# Your instructions
What you give back should be exactly the lines from the one with "The image size" through the final line of the material, pictures removed; please add nothing.
# # # # # # #
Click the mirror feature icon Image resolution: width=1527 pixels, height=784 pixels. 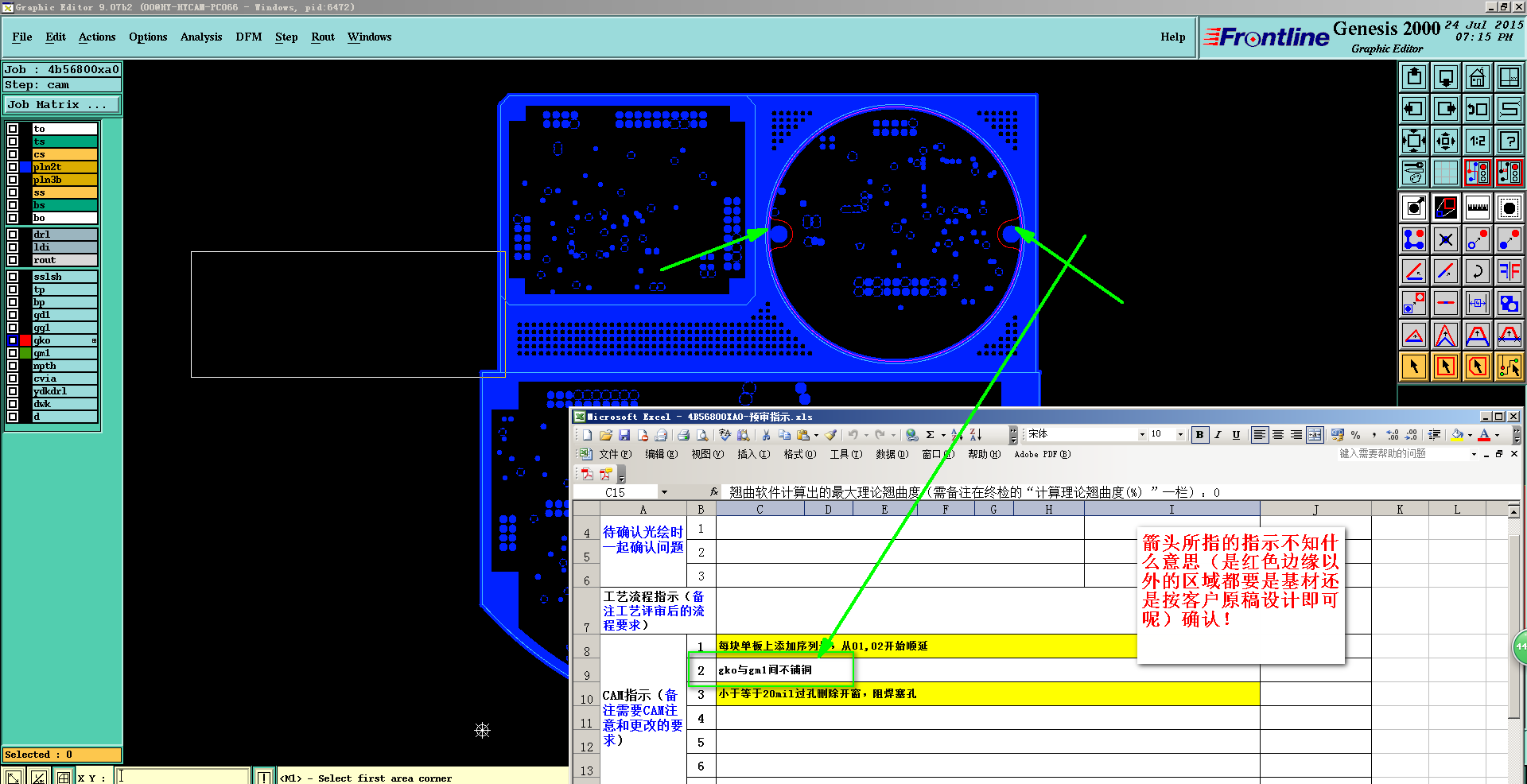point(1509,271)
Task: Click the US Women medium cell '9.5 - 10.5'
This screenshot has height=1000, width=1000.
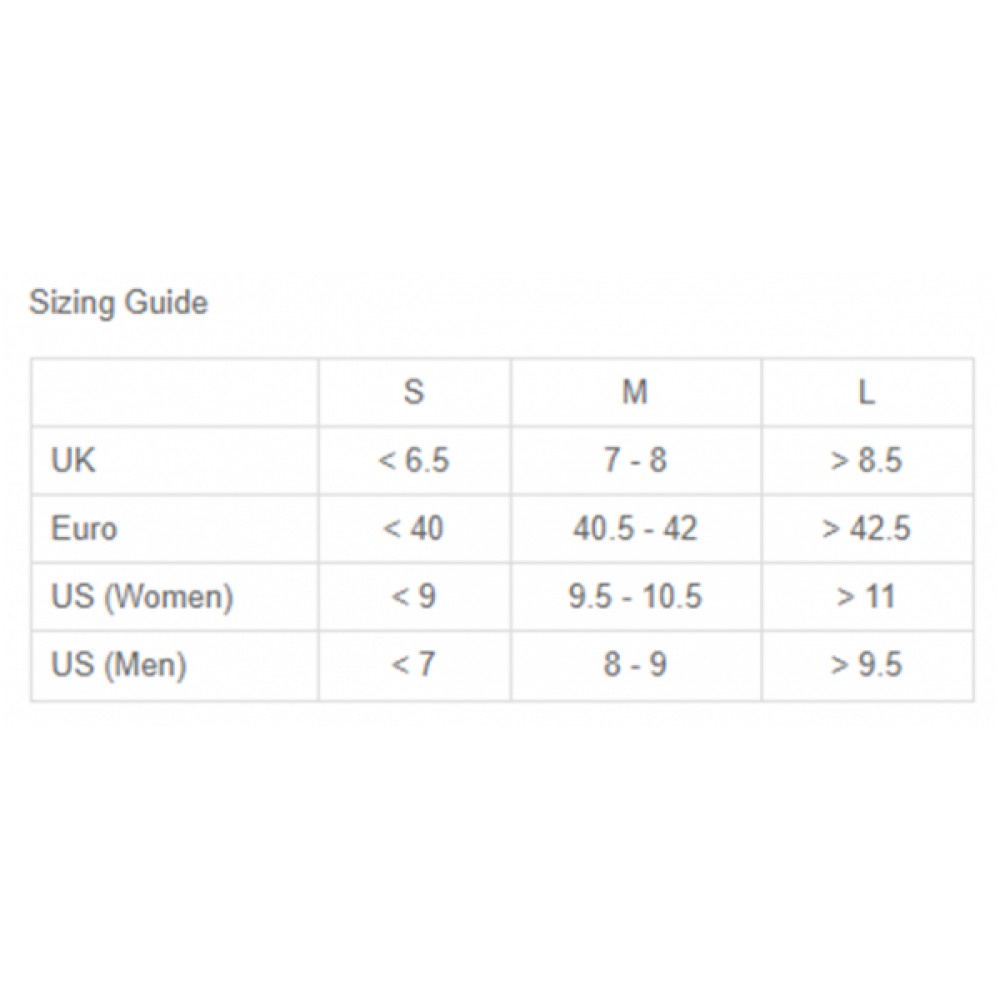Action: (636, 597)
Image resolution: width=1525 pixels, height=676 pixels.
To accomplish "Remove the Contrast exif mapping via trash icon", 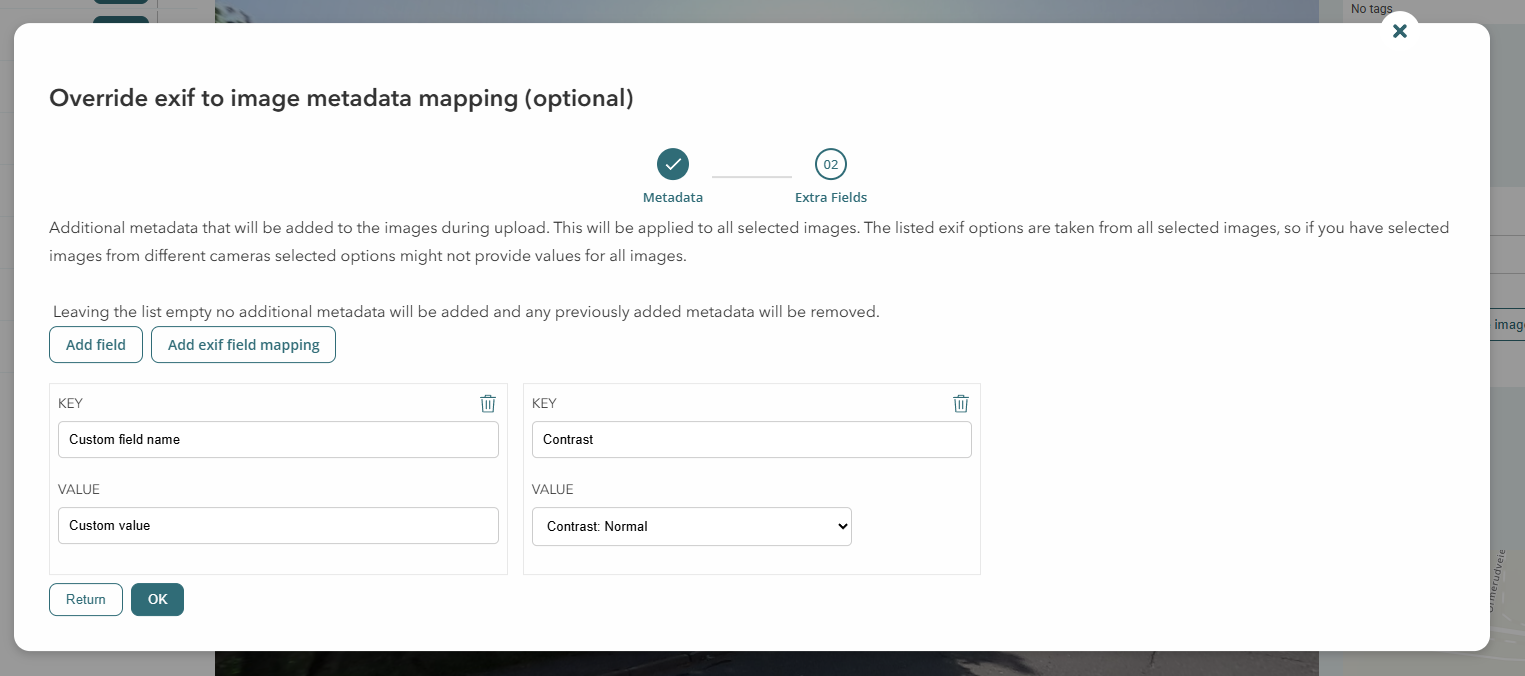I will pos(960,403).
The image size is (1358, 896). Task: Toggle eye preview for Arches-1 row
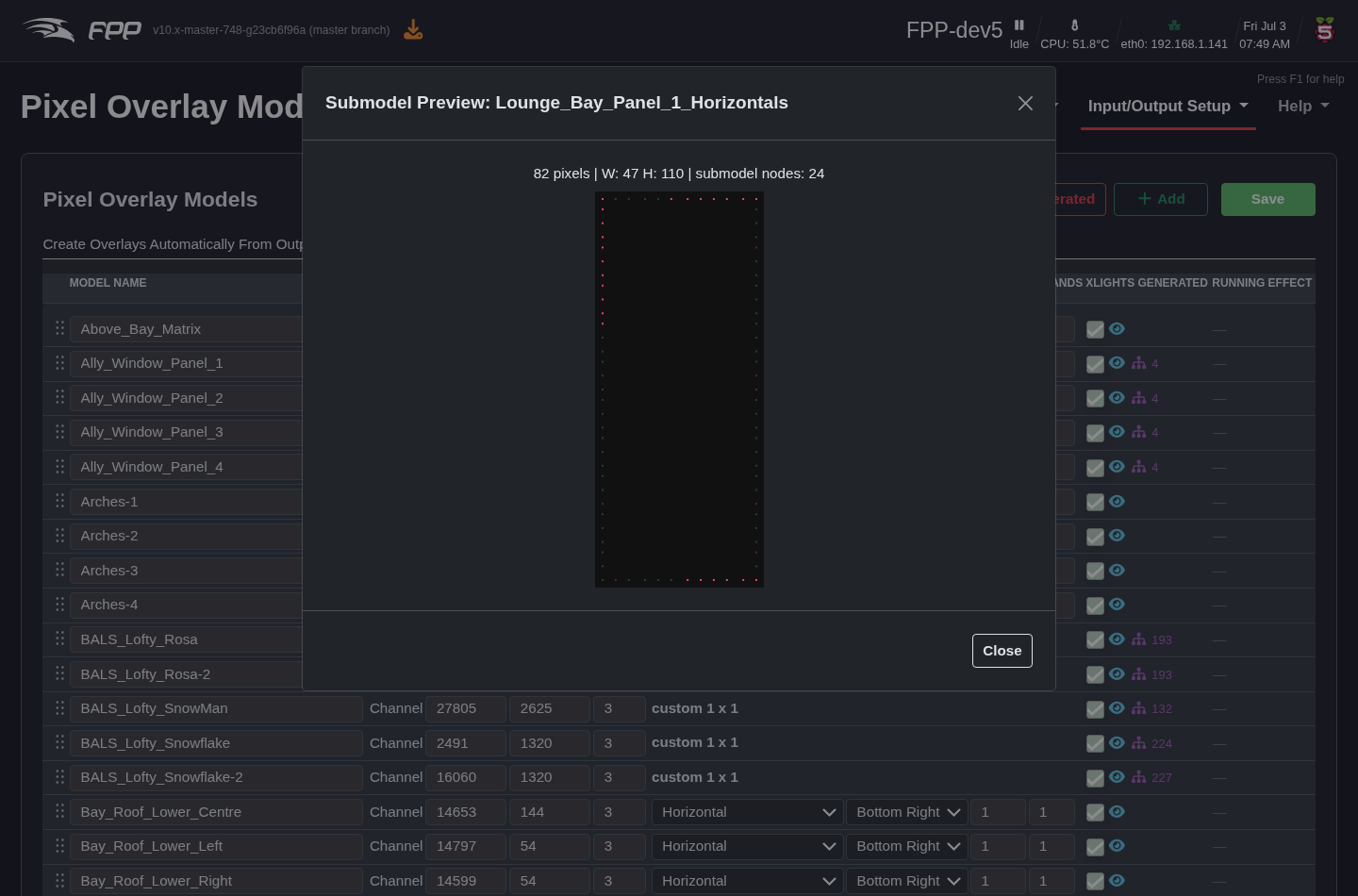1117,501
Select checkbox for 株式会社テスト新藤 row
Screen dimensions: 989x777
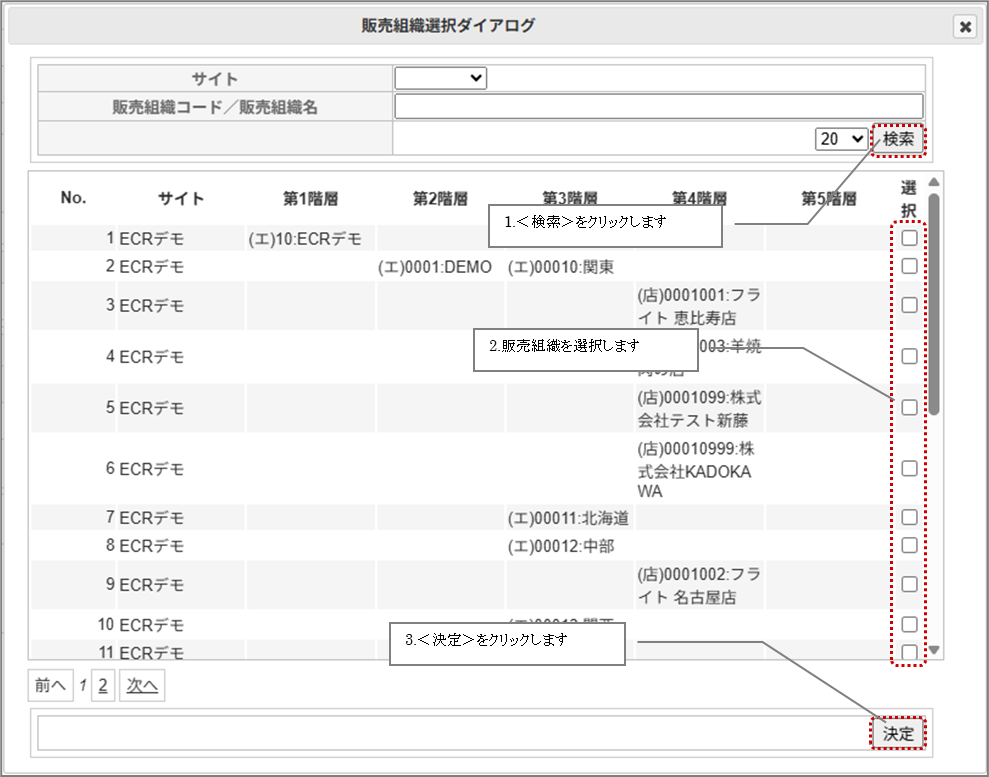(909, 408)

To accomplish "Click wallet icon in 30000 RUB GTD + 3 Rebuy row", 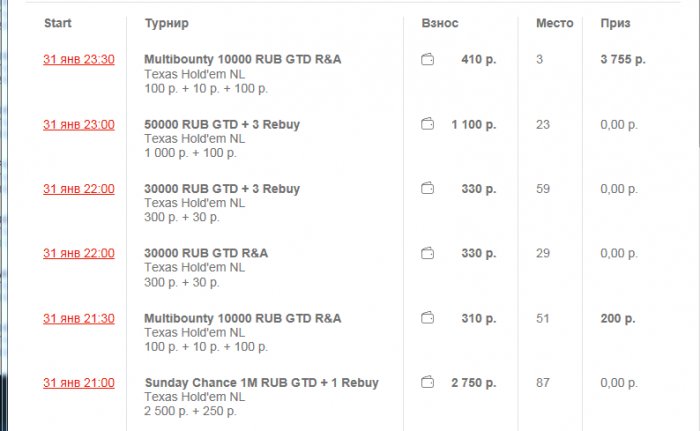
# # # # # # #
# Result for this task
The image size is (1358, 896). Task: Toggle eye preview for Arches-1 row
1117,501
Select checkbox for 株式会社テスト新藤 row
Screen dimensions: 989x777
(909, 408)

To accomplish "Click wallet icon in 30000 RUB GTD + 3 Rebuy row", 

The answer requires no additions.